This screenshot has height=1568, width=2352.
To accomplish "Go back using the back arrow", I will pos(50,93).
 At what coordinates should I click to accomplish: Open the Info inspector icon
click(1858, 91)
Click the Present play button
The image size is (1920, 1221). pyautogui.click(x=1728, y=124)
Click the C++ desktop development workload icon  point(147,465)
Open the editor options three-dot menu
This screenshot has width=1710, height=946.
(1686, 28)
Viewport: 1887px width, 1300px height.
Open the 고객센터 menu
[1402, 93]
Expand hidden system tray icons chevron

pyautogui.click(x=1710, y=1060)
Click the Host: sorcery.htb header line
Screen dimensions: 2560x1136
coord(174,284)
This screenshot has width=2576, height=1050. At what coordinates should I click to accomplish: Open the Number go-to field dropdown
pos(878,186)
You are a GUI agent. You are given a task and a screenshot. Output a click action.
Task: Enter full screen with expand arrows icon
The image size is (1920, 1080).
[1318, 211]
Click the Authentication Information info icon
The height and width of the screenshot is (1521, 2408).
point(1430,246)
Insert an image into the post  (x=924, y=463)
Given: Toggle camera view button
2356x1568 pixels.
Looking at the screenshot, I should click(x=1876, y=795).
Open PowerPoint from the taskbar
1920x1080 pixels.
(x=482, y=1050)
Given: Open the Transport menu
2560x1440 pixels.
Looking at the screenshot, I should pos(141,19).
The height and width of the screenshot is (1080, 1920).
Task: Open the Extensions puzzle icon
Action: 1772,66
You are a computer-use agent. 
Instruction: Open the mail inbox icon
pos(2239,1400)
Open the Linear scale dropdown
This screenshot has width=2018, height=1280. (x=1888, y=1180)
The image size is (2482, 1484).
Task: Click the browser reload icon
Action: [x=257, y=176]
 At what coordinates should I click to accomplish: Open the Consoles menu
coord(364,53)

=======

> _Action item_
All that is needed is the material, repeated exactly.

> _Exercise output_
This screenshot has height=1568, width=2352.
To accomplish "Go back using the back arrow", I will pos(50,93).
 At what coordinates should I click to accomplish: Open the Info inspector icon
click(1858, 91)
Click the Present play button
The image size is (1920, 1221). pyautogui.click(x=1728, y=124)
Click the C++ desktop development workload icon  point(147,465)
Open the editor options three-dot menu
This screenshot has width=1710, height=946.
(1686, 28)
Viewport: 1887px width, 1300px height.
Open the 고객센터 menu
[1402, 93]
Expand hidden system tray icons chevron

pyautogui.click(x=1710, y=1060)
Click the Host: sorcery.htb header line
Screen dimensions: 2560x1136
coord(174,284)
This screenshot has width=2576, height=1050. At what coordinates should I click to accomplish: Open the Number go-to field dropdown
pos(878,186)
You are a GUI agent. You are given a task and a screenshot. Output a click action.
Task: Enter full screen with expand arrows icon
The image size is (1920, 1080).
[1318, 211]
Click the Authentication Information info icon
The height and width of the screenshot is (1521, 2408).
point(1430,246)
Insert an image into the post  (x=924, y=463)
Given: Toggle camera view button
2356x1568 pixels.
Looking at the screenshot, I should click(x=1876, y=795).
Open PowerPoint from the taskbar
1920x1080 pixels.
(x=482, y=1050)
Given: Open the Transport menu
2560x1440 pixels.
Looking at the screenshot, I should pos(141,19).
The height and width of the screenshot is (1080, 1920).
Task: Open the Extensions puzzle icon
Action: 1772,66
You are a computer-use agent. 
Instruction: Open the mail inbox icon
pos(2239,1400)
Open the Linear scale dropdown
This screenshot has width=2018, height=1280. (x=1888, y=1180)
The image size is (2482, 1484).
Task: Click the browser reload icon
Action: [x=257, y=176]
 At what coordinates should I click to accomplish: Open the Consoles menu
coord(364,53)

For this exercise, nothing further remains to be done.